Nice, i'm gonne try that
Have you signed up for NCBI_API_KEY and are you using it? If you have not you should do that first. When you are doing massive queries like this you need to build in some delay to prevent overloading a public resource.
I use the entrez.email, and put a sleep time of 0.4 seconds for each query, should be a time greater than this?
You should sign up for NCBI API KEY. See
Frequency/Timing
section for the EntrezDirect page to see the query limits.I am sure there is a taxdump file that has an association of accession numbers with taxID's. Will look for it later. It would be ideal to parse that file rather than use Eutils in this case.
Right, thanks genomax, I create an API key and put it inside my script with Entrez.api_key. So I'm gonna test now if everything runs normal.
While this answer is not addressing the problem described in the original post (that has been dealt with some comments above) this is a preferred way to achieve the same end, especially with a large number of proteins involved.
Parsing this protein accessions to taxonomy (Note: 5.6G download) file locally would be much faster than doing Endtredirect queries.
Thanks for your suggestions genomax, in fact, make the search locally can be a good choice, I'm gonna test this.
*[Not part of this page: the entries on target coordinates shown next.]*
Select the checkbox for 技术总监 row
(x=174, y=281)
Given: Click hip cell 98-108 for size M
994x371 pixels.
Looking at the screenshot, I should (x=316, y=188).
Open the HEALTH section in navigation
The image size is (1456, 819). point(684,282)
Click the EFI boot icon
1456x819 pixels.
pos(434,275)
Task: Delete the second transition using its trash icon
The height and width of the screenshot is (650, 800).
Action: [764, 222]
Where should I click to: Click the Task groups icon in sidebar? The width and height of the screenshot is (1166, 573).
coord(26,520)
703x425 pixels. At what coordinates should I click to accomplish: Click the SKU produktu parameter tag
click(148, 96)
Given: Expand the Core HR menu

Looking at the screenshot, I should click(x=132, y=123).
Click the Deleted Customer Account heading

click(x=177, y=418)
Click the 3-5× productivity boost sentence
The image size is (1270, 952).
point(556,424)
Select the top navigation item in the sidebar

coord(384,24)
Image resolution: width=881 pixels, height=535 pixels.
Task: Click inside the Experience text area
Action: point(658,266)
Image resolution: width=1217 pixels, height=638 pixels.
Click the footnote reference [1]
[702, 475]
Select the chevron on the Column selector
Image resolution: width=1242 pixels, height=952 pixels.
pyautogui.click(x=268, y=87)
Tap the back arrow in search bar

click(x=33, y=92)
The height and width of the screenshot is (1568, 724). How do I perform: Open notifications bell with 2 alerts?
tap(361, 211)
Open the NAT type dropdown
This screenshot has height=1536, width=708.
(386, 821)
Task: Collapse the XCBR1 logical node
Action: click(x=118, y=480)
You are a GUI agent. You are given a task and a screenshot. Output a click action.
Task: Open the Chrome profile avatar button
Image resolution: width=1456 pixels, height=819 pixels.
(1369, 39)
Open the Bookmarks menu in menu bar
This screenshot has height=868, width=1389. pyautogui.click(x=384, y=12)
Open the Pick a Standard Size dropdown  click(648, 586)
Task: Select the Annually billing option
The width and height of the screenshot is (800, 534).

Moreover, your suggestion to run this locally, allow me to think in to reduce the number of queries to online search, because I was sending all protein IDs from a blast output (circa of 72k of protein IDs), but when I remove the redundancy of protein IDs, rest only 1644 IDs, in this way I reduce a lot of the online search, and make a table of taxonomy related to each protein ID, and after this, I crossed the data from blast output and the data of taxonomy related to each protein ID, this quick fix avoid this huge online search.
Excellent.
I got complete this search, but some times still have a bug, the script just hangs when send one protein ID, or taxonomy ID. I put the ncbi e-mail and key for API, and put time.sleep(0.15) after each search (because with API key we can send 10 queries per second). I'll update the code present on the original answer, maybe have some library on python that can be used to avoid this problem?
I still think you should do the search locally with the file I linked above.